The catechism was medicine because it was the anthropology the family and the school already inhabited. A clinic that ignored it would have been treating patients in translation. A clinic that honored it could work in the patient's own language, and the patients — the children, the parents, the teachers — could feel that difference in the first thirty seconds of the encounter. This is the thing most contemporary Christian health initiatives struggle to describe: the theology is not an add-on, it is the common language that lets the clinical work happen. At Padre Pio, we had it. It was not an argument we made. It was the air we breathed.
A Catholic school has a liturgy and a calendar and a theology already. A clinic inside it does not have to build those things. It has to not waste them.

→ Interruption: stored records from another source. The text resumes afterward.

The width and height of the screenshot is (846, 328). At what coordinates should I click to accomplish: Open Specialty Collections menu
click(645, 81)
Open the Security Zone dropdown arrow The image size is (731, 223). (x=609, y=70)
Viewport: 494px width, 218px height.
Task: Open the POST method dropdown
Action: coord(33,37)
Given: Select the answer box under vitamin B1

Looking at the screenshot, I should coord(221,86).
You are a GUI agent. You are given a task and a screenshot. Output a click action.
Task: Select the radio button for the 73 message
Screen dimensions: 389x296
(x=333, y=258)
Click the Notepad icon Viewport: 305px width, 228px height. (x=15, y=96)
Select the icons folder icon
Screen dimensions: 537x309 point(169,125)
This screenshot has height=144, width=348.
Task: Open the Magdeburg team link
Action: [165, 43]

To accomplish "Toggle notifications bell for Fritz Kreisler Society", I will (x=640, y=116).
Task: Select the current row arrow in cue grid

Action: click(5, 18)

We hit the wall the insurance system puts in front of everyone
Here is where honesty requires the harder part of the story. The clinic was beautiful and it did not scale. The payment model never quite worked. Insurance reimbursement for pediatric preventive care is famously thin; the school could not underwrite a full-time clinical salary out of tuition; families who loved the clinic loved it partly because it was not another bill. We cobbled together an arrangement that worked for a few years, and then the math began to press from several directions at once. I moved on to other clinical roles in 2019. The clinic, in a modified form, persisted, but the model as we had built it did not become the template for a national movement. I still think about that.
The lesson I drew — and have been chewing on for the six years since — is that a Christian clinic inside the fee-for-service U.S. healthcare system faces a choice between two painful options. It can stay small and beautiful, subsidized by donors or by a school willing to underwrite it, and live on the margin of the insurance economy. Or it can grow, which means billing at scale, which means wrestling with payer requirements that tend, over time, to pull any medical practice toward the machine frame I described in the opening essay. There is no obvious third door. We tried, and we are trying again.
What the Padre Pio Clinic gave Vitae
Vitae is, in large part, the second draft of what I learned at the Padre Pio Clinic, with a decade of additional clinical experience and a new architecture designed to solve the problems we ran into the first time. The clinical side — Vitae Health — is telemedicine, not school-embedded, because telemedicine solves the geography problem differently: it brings the clinic to the family's kitchen table, which is another kind of embedded. The educational side — Vitae Catholica's Quintivium curriculum — is the thing I wish I had had to put in the hands of the teachers at Padre Pio, so that the catechetical and clinical vocabularies could meet at grade level rather than accidentally in the exam room. The dual-entity structure is the legal scaffolding that lets both pieces exist without either swallowing the other.
If Padre Pio taught me that the frame was possible, Vitae is my attempt to build a frame that can actually hold. Some of the lessons transfer directly. Some of them I am still learning. If you are reading this as a Catholic school leader, a parish priest, a pediatrician, or a parent who thinks the machine frame is wearing thin, the honest summary is: the work is worth it, the obstacles are real, and the frame does still fit. Ten years ago, I was not sure any of that was true. Now, mostly, I am.